Set down again, unchanged, the lines from the one containing "Given: Switch to the Energy tab" up to and including the one containing "Looking at the", and leave the pictures out of your answer.

_Data for processing_.
>> START

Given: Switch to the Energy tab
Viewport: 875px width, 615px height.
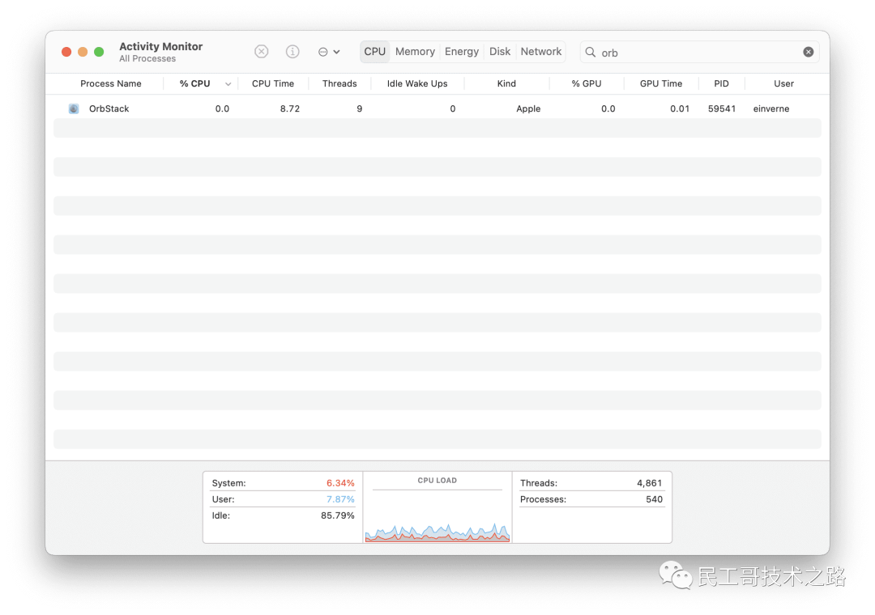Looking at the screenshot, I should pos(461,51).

>> END
>> START

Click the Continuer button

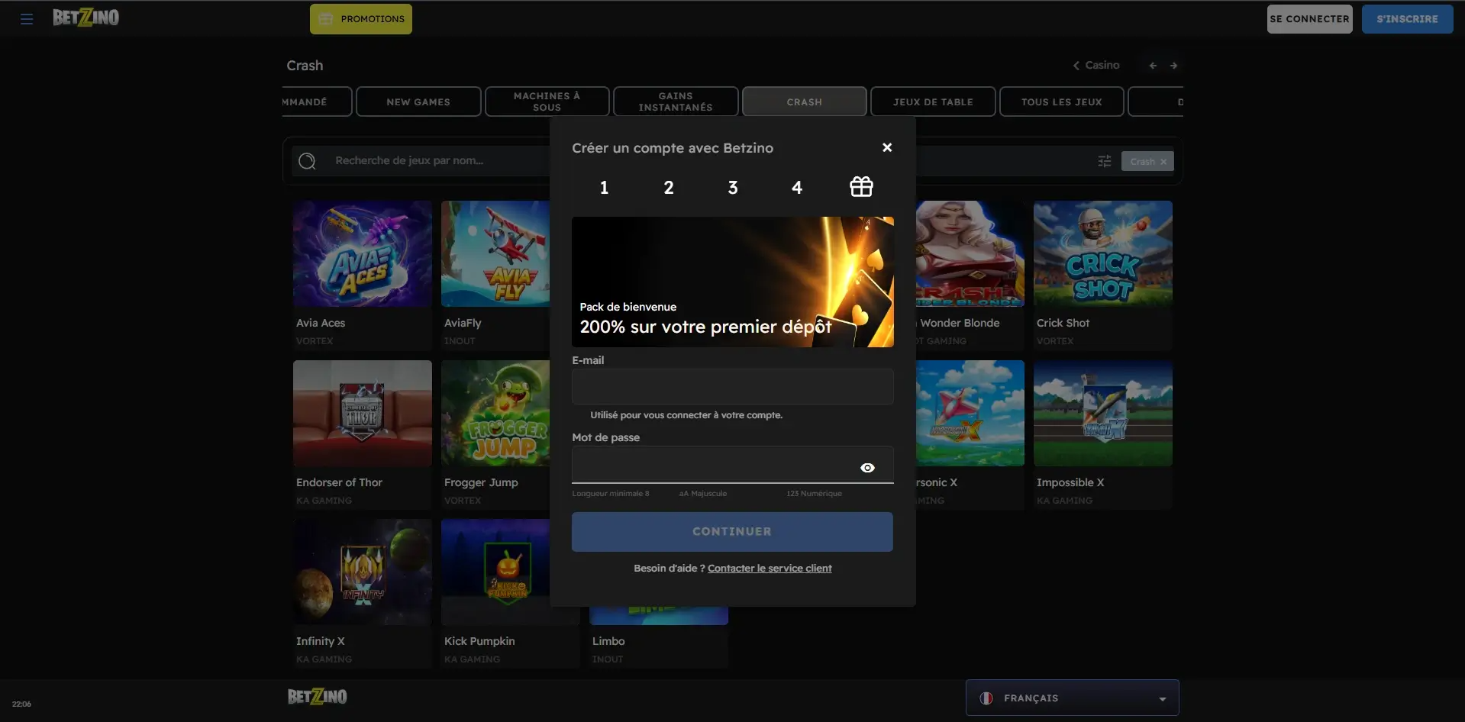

>> END
>> START

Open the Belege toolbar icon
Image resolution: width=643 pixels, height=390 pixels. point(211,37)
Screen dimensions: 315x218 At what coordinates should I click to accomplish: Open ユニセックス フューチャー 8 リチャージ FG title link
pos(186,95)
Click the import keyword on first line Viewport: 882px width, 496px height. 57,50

>> END

_Result_.
Given: Switch to the Energy tab
Viewport: 875px width, 615px height.
Looking at the screenshot, I should pos(461,51).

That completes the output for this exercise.